The Saluki’s “deep and moderately narrow” chest and “fairly broad” back with muscles “slightly arched” over the loin, are the engine that provides the power required to dispatch dinner. Feet are of “moderate length, toes long and well arched, not splayed out, but at the same time not cat-footed; the whole being strong and supple and well feathered between the toes.”

“Judging Salukis” states, “The lowly tail is very important.” Long and “set on low and carried naturally in a curve,” according to the standard, the tail is the all-important rudder that allows for quick maneuvers left and right during the activity of the chase. It also provides “the finishing touch of grace and glamour for the breed,” as the judging guide so aptly states.

‘Flight’ Feathers
In full pursuit of its prey, the Saluki seems almost capable of flight. As it “flies” across terra firma in a double suspension gallop, the feathered coat responds to the rushing of the wind, and the breed’s ancient beauty is put on full display.

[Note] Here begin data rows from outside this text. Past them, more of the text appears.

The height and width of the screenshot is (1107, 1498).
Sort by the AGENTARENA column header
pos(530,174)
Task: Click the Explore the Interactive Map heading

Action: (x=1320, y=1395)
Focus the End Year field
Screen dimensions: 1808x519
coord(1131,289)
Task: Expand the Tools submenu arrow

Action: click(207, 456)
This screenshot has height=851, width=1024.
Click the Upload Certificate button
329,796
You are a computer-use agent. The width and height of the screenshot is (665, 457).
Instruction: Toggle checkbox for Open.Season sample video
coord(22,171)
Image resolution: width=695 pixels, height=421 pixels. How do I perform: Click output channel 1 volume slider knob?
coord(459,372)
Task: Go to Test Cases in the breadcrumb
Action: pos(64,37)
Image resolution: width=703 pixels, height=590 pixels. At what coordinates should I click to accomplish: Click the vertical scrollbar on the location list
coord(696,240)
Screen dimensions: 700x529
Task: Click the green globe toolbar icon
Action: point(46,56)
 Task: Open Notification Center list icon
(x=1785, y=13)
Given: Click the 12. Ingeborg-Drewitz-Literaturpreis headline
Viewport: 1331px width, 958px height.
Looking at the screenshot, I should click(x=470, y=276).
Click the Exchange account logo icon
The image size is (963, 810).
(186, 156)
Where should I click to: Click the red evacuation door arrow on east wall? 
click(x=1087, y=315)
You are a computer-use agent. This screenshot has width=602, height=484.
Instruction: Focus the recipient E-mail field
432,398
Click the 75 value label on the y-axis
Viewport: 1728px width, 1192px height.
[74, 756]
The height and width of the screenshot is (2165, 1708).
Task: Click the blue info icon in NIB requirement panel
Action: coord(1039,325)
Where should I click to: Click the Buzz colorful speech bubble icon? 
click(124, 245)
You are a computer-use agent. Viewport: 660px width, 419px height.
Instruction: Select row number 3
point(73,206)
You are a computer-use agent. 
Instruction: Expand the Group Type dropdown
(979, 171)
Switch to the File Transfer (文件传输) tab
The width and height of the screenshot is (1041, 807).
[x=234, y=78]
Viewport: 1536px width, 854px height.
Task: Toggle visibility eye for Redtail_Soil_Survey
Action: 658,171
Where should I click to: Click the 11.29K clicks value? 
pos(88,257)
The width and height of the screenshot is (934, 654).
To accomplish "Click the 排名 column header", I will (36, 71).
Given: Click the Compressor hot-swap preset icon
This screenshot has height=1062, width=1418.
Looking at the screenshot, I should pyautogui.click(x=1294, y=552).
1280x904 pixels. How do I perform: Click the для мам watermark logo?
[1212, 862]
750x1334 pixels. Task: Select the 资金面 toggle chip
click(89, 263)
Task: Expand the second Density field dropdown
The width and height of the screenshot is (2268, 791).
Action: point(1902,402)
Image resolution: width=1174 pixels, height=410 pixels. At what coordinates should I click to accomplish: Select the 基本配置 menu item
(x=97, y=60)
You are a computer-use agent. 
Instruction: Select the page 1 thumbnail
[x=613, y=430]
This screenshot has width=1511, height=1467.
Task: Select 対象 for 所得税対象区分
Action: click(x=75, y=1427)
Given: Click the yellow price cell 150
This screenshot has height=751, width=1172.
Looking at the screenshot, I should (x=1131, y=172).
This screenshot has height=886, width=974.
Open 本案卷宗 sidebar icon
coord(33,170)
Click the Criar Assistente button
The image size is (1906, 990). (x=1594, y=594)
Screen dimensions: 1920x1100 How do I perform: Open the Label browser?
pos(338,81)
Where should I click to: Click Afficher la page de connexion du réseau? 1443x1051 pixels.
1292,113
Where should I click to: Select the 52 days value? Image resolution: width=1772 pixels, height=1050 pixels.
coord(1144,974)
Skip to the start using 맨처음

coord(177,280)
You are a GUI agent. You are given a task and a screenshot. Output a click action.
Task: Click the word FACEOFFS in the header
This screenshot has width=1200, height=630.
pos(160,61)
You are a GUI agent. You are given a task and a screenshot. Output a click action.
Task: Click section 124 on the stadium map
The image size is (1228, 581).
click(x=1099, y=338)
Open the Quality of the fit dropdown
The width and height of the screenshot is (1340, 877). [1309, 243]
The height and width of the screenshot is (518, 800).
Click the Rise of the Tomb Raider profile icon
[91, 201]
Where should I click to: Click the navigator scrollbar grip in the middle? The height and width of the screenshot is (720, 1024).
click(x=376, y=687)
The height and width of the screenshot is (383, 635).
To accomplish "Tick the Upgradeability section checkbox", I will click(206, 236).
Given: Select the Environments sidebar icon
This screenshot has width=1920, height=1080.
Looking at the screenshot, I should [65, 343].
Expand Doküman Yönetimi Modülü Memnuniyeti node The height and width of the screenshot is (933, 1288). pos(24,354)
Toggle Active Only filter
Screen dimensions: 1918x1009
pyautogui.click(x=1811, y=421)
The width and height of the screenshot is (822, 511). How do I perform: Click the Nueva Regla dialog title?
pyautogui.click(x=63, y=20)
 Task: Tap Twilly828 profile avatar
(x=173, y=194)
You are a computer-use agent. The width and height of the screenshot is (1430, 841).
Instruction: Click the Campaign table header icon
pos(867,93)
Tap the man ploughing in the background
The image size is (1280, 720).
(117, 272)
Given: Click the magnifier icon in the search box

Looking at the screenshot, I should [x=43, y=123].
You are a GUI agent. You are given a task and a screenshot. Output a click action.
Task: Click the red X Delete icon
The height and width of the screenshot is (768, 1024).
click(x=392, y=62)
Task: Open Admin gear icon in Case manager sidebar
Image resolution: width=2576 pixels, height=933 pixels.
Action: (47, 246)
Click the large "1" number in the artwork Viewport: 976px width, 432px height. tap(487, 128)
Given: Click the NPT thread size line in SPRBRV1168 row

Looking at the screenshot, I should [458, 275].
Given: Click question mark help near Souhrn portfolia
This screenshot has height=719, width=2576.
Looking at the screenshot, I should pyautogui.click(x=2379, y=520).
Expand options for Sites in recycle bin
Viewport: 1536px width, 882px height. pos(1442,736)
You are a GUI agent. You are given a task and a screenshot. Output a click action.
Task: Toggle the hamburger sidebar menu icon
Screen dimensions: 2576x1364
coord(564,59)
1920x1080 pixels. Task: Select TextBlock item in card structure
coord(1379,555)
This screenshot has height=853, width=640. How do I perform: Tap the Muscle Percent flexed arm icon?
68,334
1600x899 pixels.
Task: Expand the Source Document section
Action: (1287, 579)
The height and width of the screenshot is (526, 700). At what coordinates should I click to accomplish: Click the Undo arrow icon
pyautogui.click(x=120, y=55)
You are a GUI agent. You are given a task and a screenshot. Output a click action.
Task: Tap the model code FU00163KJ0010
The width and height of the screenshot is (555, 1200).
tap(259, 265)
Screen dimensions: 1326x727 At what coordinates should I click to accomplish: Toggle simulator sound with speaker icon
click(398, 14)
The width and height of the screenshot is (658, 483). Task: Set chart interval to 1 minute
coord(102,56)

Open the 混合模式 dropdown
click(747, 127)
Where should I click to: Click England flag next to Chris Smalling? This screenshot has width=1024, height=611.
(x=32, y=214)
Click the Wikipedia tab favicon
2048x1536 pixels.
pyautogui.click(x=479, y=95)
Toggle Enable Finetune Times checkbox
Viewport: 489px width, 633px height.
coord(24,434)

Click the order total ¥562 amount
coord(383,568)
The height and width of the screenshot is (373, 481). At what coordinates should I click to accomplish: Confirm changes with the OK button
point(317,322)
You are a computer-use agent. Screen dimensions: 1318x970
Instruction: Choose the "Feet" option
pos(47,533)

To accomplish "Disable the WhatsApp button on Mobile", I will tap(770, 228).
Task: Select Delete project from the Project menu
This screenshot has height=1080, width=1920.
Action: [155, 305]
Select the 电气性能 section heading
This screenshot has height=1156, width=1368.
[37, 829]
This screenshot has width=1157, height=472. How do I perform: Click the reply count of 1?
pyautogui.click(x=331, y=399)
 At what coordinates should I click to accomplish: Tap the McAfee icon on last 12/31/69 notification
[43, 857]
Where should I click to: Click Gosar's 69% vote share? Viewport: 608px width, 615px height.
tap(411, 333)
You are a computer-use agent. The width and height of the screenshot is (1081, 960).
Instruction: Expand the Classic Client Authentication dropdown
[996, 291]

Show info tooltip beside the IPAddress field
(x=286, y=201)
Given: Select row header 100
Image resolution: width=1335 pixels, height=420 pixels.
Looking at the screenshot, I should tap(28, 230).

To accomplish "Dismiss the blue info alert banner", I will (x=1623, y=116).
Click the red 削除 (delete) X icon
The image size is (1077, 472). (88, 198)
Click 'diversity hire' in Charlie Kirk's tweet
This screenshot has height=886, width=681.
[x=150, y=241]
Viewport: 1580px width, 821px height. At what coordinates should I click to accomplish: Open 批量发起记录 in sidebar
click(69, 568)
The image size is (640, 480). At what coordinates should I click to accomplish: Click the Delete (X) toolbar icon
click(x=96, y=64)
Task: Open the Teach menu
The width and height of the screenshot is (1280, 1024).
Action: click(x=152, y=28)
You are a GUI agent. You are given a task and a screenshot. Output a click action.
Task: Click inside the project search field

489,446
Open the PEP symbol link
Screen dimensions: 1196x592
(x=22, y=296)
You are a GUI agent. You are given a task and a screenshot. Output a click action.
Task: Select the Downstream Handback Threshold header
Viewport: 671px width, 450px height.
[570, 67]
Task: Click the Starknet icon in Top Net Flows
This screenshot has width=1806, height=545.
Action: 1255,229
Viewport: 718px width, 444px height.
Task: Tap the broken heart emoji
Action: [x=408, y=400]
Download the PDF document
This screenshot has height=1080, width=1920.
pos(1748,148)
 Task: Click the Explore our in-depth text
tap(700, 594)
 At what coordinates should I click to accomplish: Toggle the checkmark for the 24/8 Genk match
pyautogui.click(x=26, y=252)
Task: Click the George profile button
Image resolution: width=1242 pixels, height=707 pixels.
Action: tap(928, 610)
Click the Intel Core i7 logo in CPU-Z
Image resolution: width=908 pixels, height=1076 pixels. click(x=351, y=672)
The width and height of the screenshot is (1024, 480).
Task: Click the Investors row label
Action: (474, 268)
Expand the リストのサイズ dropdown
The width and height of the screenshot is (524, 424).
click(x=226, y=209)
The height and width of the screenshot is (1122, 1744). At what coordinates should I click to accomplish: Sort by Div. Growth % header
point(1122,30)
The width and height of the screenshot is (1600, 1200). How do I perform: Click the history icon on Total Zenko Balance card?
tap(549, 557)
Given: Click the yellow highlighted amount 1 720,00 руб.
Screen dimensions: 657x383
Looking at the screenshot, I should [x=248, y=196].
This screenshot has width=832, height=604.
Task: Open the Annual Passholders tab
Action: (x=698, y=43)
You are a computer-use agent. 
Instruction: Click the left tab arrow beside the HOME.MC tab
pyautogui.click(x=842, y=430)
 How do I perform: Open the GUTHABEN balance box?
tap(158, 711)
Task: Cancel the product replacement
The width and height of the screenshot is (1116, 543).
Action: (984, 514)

The sight has been known to make hearts take flight.

The Saluki’s coat is “smooth and of a soft silky texture,” according to the standard, with a “slight woolly feather” that’s sometimes expressed on the thigh and shoulder. A “slight feather” appears on the legs, and the backs of the thighs are also feathered.

Feathering provides the finish to the Saluki’s head, where the long and mobile ears are covered with “long silky hair,” and to the underside of the tail that is well furnished with “long silky” feathering. The feathering between the toes is quintessential Saluki.

Not to be overlooked, the smooth variety of the breed, though wanting of feather, is no less capable of “flying” like the wind.

Both varieties may be found in a variety of colors although, contrary to the conventional wisdom that states, “A good hound cannot be a bad color,” the Saluki standard specifies acceptable colors for the breed.

“White, cream, fawn, golden, red, grizzle and tan, tricolor (white, black and tan) and black and tan” are all identified as correct. Other colors, such as chocolate, are also present in the breed, as are several patterns including parti-colors. Descendants of more recent Middle Eastern imports have produced the brindle pattern, causing some to question its genesis and the purity of those hounds. Of course, the breed parent club and its members will ultimately decide the question of what is acceptable color in the breed.

Originating from the Caspian Sea to the Sahara Desert, the Saluki has been shaped by time and the elements, and scattered like the wind into the hearts and homes (and tents) of hound lovers for millennia.